### PROMPT
Your response should contain each line of the data that includes "will".

### SOURCE MATERIAL
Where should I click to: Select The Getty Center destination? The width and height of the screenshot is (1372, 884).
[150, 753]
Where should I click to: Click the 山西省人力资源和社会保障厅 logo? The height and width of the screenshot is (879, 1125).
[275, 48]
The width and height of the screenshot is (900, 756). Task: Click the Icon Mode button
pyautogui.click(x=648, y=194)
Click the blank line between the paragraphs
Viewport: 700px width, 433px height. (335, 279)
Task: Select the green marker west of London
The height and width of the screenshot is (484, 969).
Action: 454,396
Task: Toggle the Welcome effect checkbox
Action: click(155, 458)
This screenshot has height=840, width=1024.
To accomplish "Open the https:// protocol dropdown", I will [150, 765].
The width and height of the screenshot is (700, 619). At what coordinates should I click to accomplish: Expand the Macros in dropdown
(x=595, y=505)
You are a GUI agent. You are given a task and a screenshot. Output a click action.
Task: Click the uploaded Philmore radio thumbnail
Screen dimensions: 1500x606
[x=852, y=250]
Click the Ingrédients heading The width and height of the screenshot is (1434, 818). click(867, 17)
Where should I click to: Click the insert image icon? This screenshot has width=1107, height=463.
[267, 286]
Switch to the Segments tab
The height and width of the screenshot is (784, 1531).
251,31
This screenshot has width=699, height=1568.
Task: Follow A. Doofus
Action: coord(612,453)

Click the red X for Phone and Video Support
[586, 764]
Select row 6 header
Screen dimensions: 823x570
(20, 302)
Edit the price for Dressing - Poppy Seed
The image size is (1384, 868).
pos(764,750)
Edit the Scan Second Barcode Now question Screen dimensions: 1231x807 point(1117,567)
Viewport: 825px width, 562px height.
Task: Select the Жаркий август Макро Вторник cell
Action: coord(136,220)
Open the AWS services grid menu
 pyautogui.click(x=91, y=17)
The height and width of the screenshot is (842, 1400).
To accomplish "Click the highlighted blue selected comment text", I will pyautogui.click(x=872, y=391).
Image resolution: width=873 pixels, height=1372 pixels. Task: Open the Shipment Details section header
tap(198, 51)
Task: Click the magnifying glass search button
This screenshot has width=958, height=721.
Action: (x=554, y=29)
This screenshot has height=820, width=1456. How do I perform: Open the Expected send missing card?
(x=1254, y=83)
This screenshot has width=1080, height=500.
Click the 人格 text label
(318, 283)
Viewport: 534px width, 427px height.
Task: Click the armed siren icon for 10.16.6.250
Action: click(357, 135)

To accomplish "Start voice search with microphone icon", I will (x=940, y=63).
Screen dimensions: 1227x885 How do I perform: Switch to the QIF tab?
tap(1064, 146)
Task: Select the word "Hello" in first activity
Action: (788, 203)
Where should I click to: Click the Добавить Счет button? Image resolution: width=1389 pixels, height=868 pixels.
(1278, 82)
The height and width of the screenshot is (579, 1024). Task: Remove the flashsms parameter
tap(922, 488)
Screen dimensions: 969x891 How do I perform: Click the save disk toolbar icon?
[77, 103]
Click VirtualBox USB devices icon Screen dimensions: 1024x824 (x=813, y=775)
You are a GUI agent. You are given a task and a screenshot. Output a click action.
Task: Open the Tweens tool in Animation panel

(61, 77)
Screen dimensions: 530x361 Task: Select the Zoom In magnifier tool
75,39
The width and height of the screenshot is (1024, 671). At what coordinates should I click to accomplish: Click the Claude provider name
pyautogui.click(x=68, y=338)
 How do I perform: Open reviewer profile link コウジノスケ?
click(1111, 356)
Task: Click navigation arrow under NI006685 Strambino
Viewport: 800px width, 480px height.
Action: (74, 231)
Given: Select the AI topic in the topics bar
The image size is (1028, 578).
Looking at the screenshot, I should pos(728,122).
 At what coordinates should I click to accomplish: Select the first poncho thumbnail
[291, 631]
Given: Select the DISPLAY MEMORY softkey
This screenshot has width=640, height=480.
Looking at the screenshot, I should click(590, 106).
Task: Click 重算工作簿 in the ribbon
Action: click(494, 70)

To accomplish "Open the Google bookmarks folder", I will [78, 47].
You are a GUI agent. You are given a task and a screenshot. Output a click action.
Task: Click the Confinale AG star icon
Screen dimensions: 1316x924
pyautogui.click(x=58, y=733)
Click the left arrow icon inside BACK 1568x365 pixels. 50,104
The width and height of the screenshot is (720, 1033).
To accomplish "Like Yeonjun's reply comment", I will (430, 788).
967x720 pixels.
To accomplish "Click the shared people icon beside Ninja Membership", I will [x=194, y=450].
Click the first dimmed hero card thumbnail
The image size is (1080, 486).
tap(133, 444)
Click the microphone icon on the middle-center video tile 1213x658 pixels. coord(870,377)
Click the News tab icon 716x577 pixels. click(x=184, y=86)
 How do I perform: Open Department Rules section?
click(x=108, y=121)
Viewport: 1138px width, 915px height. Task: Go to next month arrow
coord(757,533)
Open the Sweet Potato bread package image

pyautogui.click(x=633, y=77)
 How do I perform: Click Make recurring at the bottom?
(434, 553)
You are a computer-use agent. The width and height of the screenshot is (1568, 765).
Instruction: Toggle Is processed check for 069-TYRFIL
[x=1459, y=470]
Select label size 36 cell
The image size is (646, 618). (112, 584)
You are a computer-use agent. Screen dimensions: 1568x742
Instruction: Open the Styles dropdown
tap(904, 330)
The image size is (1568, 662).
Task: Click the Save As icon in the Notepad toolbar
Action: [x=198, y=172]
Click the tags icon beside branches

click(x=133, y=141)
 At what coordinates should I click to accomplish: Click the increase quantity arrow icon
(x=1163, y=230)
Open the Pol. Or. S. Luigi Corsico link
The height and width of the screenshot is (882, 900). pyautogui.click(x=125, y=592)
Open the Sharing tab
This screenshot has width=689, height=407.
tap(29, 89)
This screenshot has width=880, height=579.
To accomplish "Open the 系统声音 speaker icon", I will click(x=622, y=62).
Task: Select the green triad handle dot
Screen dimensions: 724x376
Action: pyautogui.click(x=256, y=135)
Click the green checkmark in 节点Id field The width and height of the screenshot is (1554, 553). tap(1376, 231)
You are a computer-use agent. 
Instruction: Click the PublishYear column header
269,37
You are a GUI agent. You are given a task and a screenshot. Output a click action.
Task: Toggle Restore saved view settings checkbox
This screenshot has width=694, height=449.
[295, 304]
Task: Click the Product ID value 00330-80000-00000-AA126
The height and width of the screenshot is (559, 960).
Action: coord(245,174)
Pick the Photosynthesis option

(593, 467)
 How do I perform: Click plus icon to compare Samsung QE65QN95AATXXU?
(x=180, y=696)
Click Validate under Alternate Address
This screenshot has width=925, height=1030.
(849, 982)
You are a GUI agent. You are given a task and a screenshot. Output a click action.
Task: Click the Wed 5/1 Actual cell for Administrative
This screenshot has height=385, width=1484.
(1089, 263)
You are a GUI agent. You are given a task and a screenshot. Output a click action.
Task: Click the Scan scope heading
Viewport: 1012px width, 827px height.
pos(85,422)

### EXERCISE SOLUTION
To accomplish "Open the https:// protocol dropdown", I will [150, 765].
To accomplish "Click the highlighted blue selected comment text", I will pyautogui.click(x=872, y=391).
To accomplish "Start voice search with microphone icon", I will (x=940, y=63).
To accomplish "Open the Google bookmarks folder", I will [78, 47].
To accomplish "Like Yeonjun's reply comment", I will (430, 788).
To accomplish "Click the shared people icon beside Ninja Membership", I will [x=194, y=450].
To accomplish "Open the 系统声音 speaker icon", I will click(x=622, y=62).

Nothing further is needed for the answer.